No lie, the first day I passed on gluten, I felt instantly better. Without all those crackers, cereal, and bowls of pasta weighing down my digestive tract, my belly felt more at ease. Since I was new to the whole gluten-free scene, I ate foods I knew were gluten-free like fruits and veggies. So for the first few weeks, I had no bloating, no gas, no constipation. I felt like a new me, which almost made it easy to give up on all my favorite foods.
But after the first two weeks, I was so, so sad — I didn't realize I was obsessed with gluten until I had to give it up. I found myself daydreaming about stealing muffins from the bakery and swimming in bowls of Honey Nut Cheerios. I became completely focused and utterly upset over all the foods I couldn't have. I mourned for all the times I was hanging with friends and couldn't sling back a beer, grab a slice of pizza, or enjoy someone's adorable birthday cupcakes. It seems silly to get depressed over missing out on Gramma's baked ziti, but it was very real for me.
Before spiraling into a deep, dark, gluten-free hole, I took my first trip to the health food store and discovered all the gluten-free alternatives to my fave foods. I bought it all and ate it all. I even bought foods I never ate like gluten-free waffles and mini pecan pies, just because I could eat them. These foods uplifted my spirit tremendously, but big shocker here — my stomach once again waged war. And to make matters worse, after two months of eating this way, I found my need for elastic waistbands increasing. Isn't going gluten-free supposed to help with weight loss? Uh, not if you eat gluten-free junk food full of empty calories.

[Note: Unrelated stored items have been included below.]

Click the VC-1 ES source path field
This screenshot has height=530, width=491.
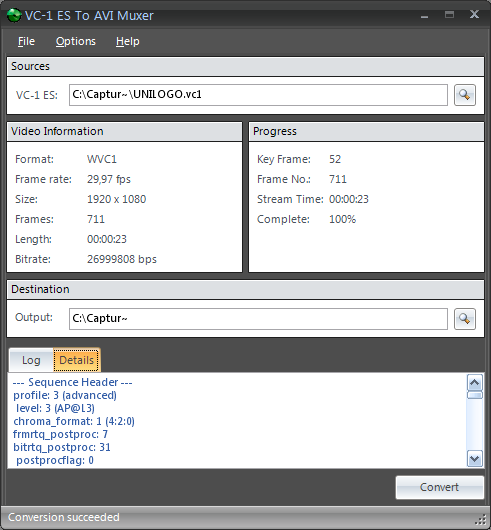point(258,95)
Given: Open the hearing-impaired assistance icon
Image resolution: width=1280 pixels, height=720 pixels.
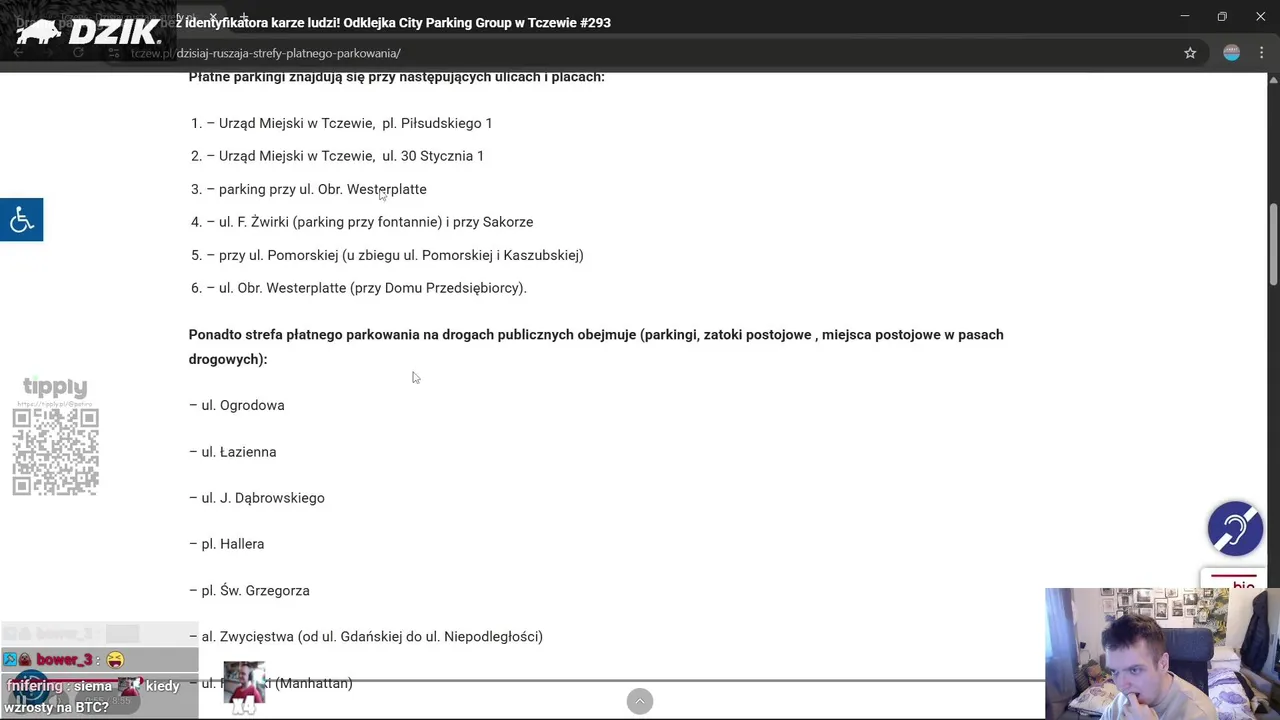Looking at the screenshot, I should 1235,528.
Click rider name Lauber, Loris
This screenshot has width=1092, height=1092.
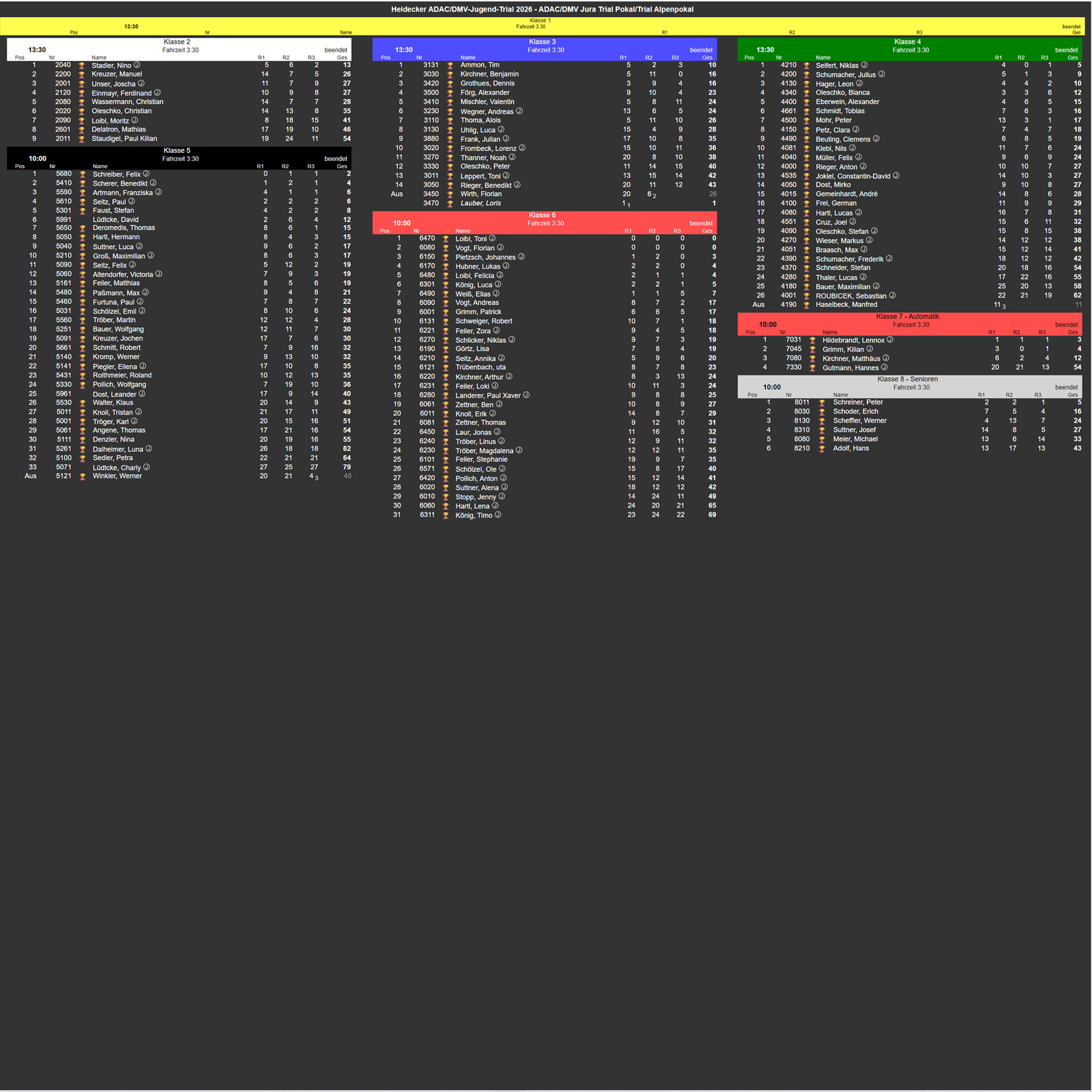(x=480, y=203)
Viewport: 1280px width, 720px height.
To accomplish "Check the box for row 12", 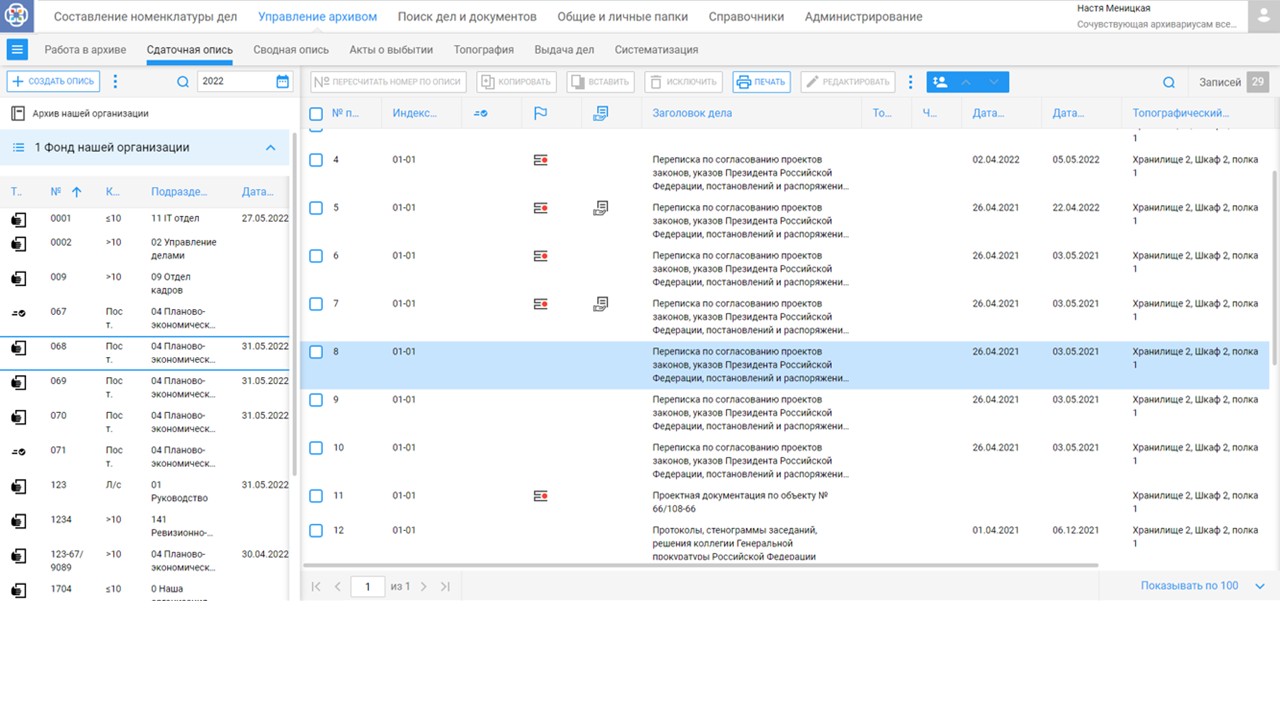I will [x=316, y=530].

I realized I needed to cut back on all the gluten-free crap if I ever wanted to fit into my jeans again — a woman cannot live on French fries and gluten-free cookies alone! It forced me to really take a look at my diet, and I slowly started eating fewer gluten-free alternatives and more actual food. I began branching out, enjoying such a huge variety of healthy foods that I started feeling as good as I did those first couple of gluten-free weeks. And it wasn't because I wasn't eating gluten — it was because I was eating real food and less processed junk.
After 10 years of living without gluten and eating a superhealthy diet, I felt amazing. My new boyfriend at the time (my now-husband) suggested I try eating gluten, just to see if my body had changed. The thought had never crossed my mind, but love makes you do crazy things. On an apple-picking trip in the Fall of 2005, a freshly baked cider doughnut was calling my name. That's me in the photo above, taking my first magical bite, and I couldn't believe it, but I felt totally fine. No tummy issues whatsoever. Even after going back to whole-grain bread, crackers, and pasta — gluten didn't bother me anymore. It took me 10 years to realize this, but gluten wasn't my enemy. This might be TMI, but constipation caused by a crappy diet was. Giving up gluten forced me to get out of the habit of eating bread 24/7, to start branching out to eating more nutritious foods, and to get more fiber into my diet. Now I'm able to enjoy gluten without going overboard, and because my vegetarian and dairy-free diet is so much healthier than it was 10 years ago, I'm also able to maintain a healthy weight. Hooray for gluten! And hooray for whole foods!